= Stated task 1 =
Rewrite everything in the sea ice observations from "Clear weather is" down to "May 10 (above).", changing "double edge sword" to "mixed blessing".
= Stated task 2 =
Continue the sea ice observations, starting after their final sentence.

** Start of Document excerpt **

Clear weather is a double edge sword when it comes to thawing underside sea ice,  this morning (May 12) I measured a later start of melting phase by 46 minutes than from May 10 (above).
Below is a darkened on purpose 1 hour phase change sequence:

The net effect of clear night air was to cool sea ice a great deal more especially with the low midnight sun.  This caused a later freezing to melting phase change,  remains to be seen whether a clear day can counter balance this shift and make the melting period last just as long than previous days.  Clouds with sunshine seem to be the most potent thawing combination.

8 and a half hours later,   apparent underside thawing stopped ,  3.5 hours earlier than previous days,  in cool very clear air.  This is very interesting.  The likely reason is the latent cooling from the clear  night prior,  freezing the soft ice column further than usual.  There was cooler ice to start from, ultimately it was not warmed to previous days balance.  If left to clear air only, the freezing process would last longer in the spring because of the low midnight sun.  Pictures will be placed  up tomorrow.

Clear Sky conundrum, the ice freezes more
~With confirmation of melting phase.

The next few clear days from May 12 were strange and exhilarating.  Turns out that clear skies were indeed not conducive for melting sea ice,  even with the midnight sun
at reasonable elevations.  From May 10 and 11 melting periods of 12 hours or more, day 12 went to 8.5, 13 8 and day 14 even less long.  Despite 24 hours sunshine
and on day 14 warmer temperatures.

First on day 13, I have confirmed a melting phase.  If sea ice is one solid block of uniform ice and for example there is no melting going on when there is more sun rays hitting it, the horizon should drop continuously,  without interruption similar to what it does at night,  raises continuously in direct relation with the lowering elevation of the sun.   Inversions are such that there is no limit to the horizon rise,  if there is less and less rays the surface to air interface inversion becomes stronger and stronger.  Causing a form of looming,  the sea ice well frozen looses most of its energy to space,  since the ice is at same thickness the only variable is the long wave radiation escaping to space.  Theoretically with the one block of ice getting warmer as the sun rises, at local apparent noon,  when the sun is at daily zenith,   the horizon should be lowest,  it was not observed as doing so.   The horizon reaches a steady point and stays there,  similar to boiling water, when the temperature reaches 100 C it stays there until all water evaporates.  Likewise with sea ice,  the underside melts,   a new thermal balance is reached where the horizon stays at constant elevation.  What likely happens was triggered by the changing nature of the sea ice column when water melts on its underside the ice column is not the same.   Its a mix where sea water is part of the process, at that moment there is  a much larger body of  matter to exchange heat with.   Unlike 1.7 meters sea ice, this sea water may be considered as having infinite thermal capacity,  therefore there is a lull in the lowering of the horizon.  Its the same as air interfacing with open water ,  a thermal exchange causes a fixed horizon level, only to be changed when especially the air temperature just above varies.  A similar effect occurs when the sea temperature becomes different.  But as seen below,  especially places like Redondo beach California,  a small difference between sea and surface air temperature doesn't shift the horizon a whole lot.     Sea ice is unlike the sea surface because it is insulated and may be considered a body separate from the sea until it starts melting in the underside.

** End of Document excerpt **
** Start of Stored data **

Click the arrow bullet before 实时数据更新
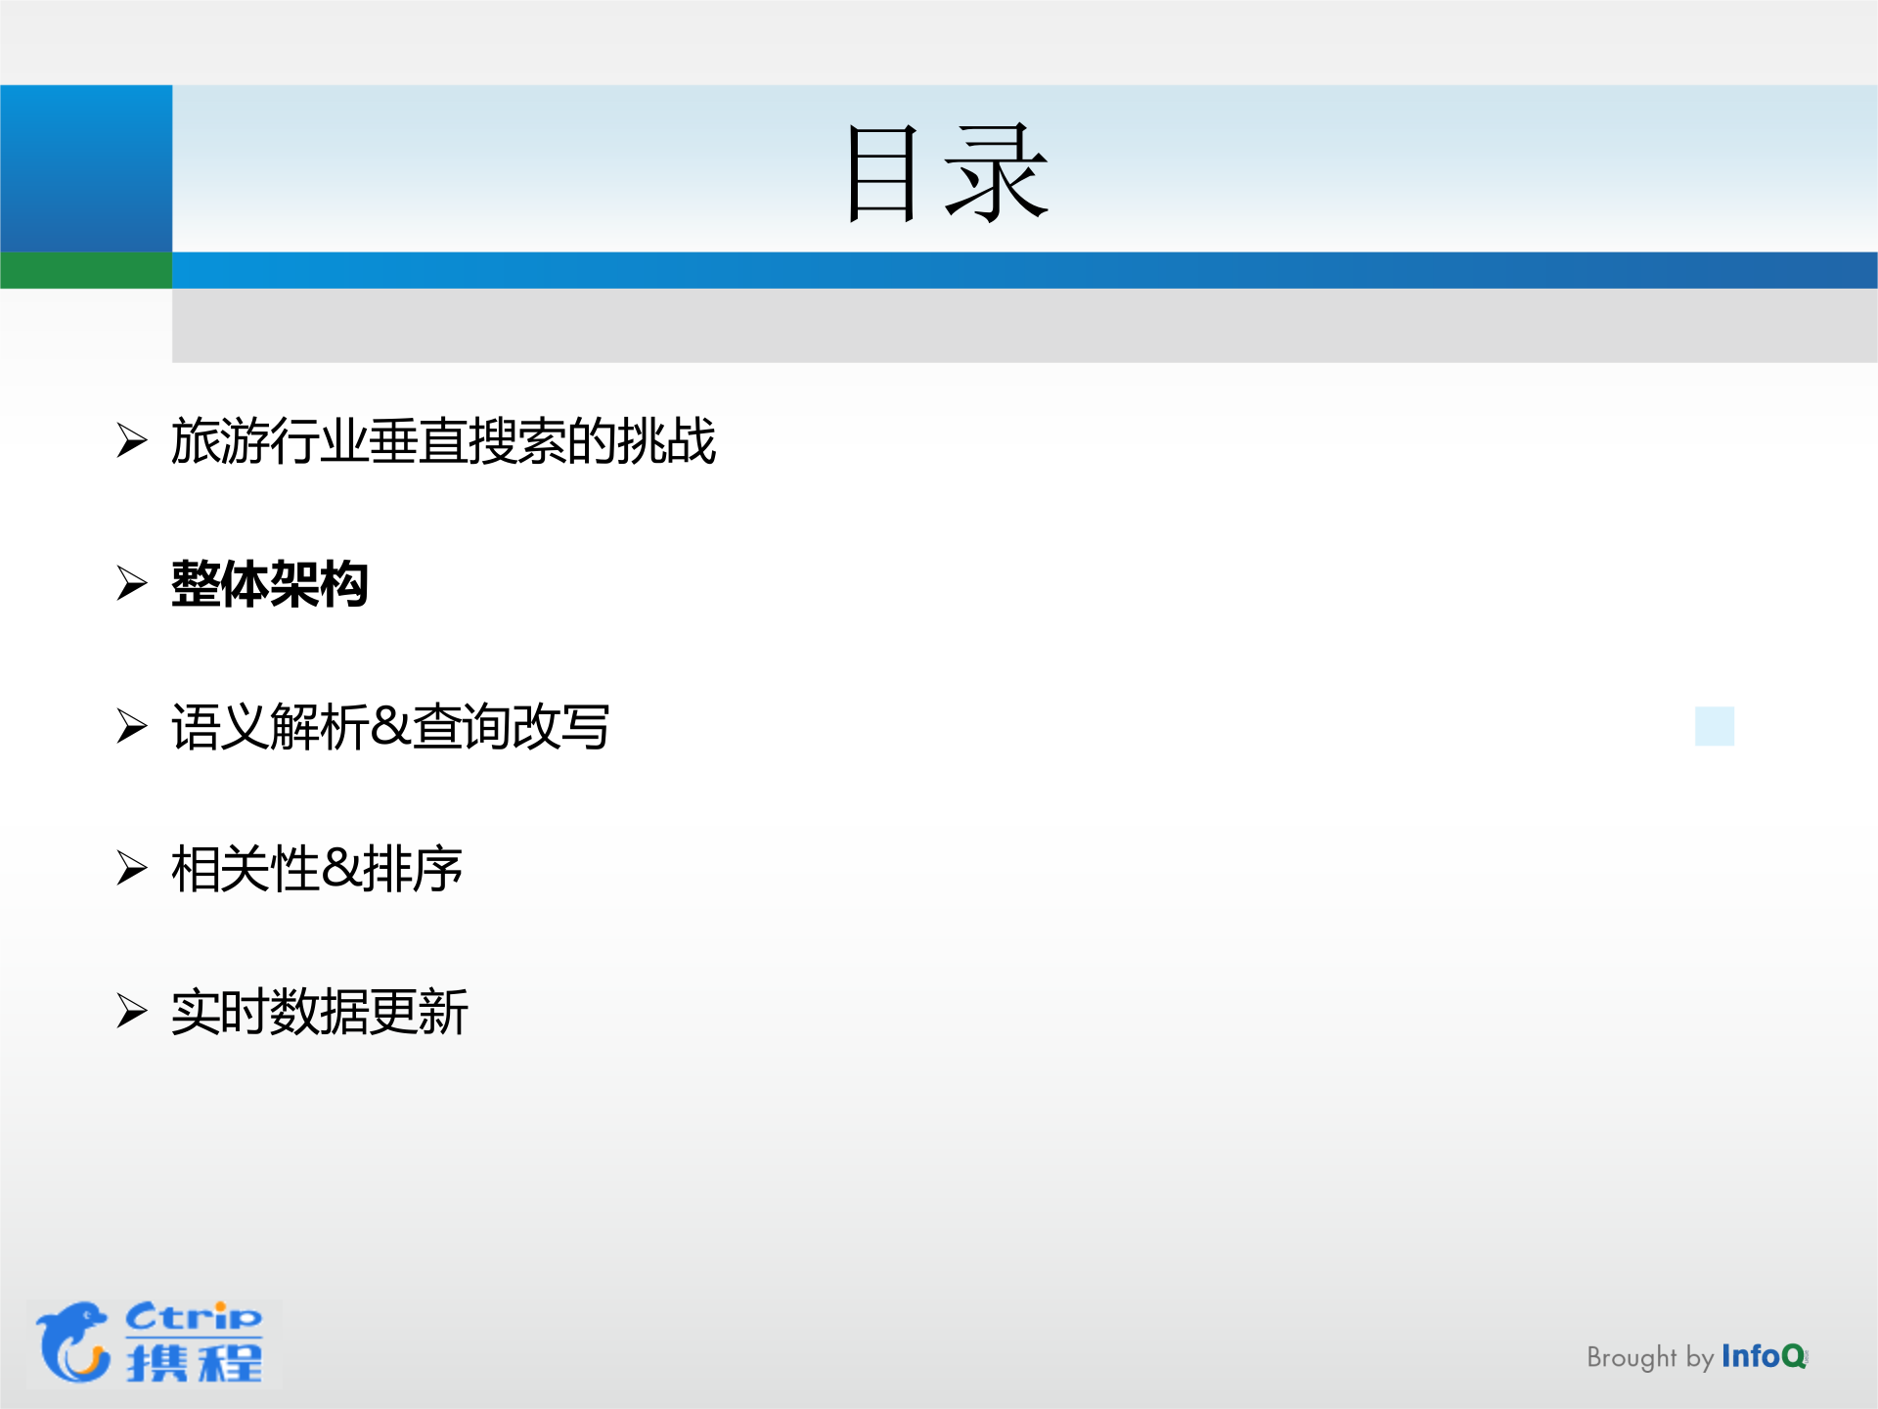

** End of Stored data **

= Expected answer 1 =
Clear weather is a mixed blessing when it comes to thawing underside sea ice,  this morning (May 12) I measured a later start of melting phase by 46 minutes than from May 10 (above).

= Expected answer 2 =
Bottoming out of dropping horizon:
The first picture from left until 4th spans nearly 3 hours at about the same horizon height, 
despite the pre and post local apparent noon sun.   Very similar to sea to air horizon when the sun can't heat the sea significantly enough to make a shift.  The furtherest picture right was equally fascinating, this phase change occurred significantly earlier than previous days, 1 hour earlier,  despite clear blue sky compared to cloudy weather.

   Although this sequence just above (repeated twice more),  represents a better understanding of what is going on under the ice surface,  the last one furtherest right was puzzling.  Why would there be more freezing on a sunny clear day?  The next 3 days were clear,  it seems the ice was made warmer by clouds,  then sea ice cooled dramatically at first clear night,   slower on the next following days.
The freezing period was progressively longer,  with subsequent clear nights and days of May 13 and 14.  Even though the temperatures were 5 degrees warmer on the 14th.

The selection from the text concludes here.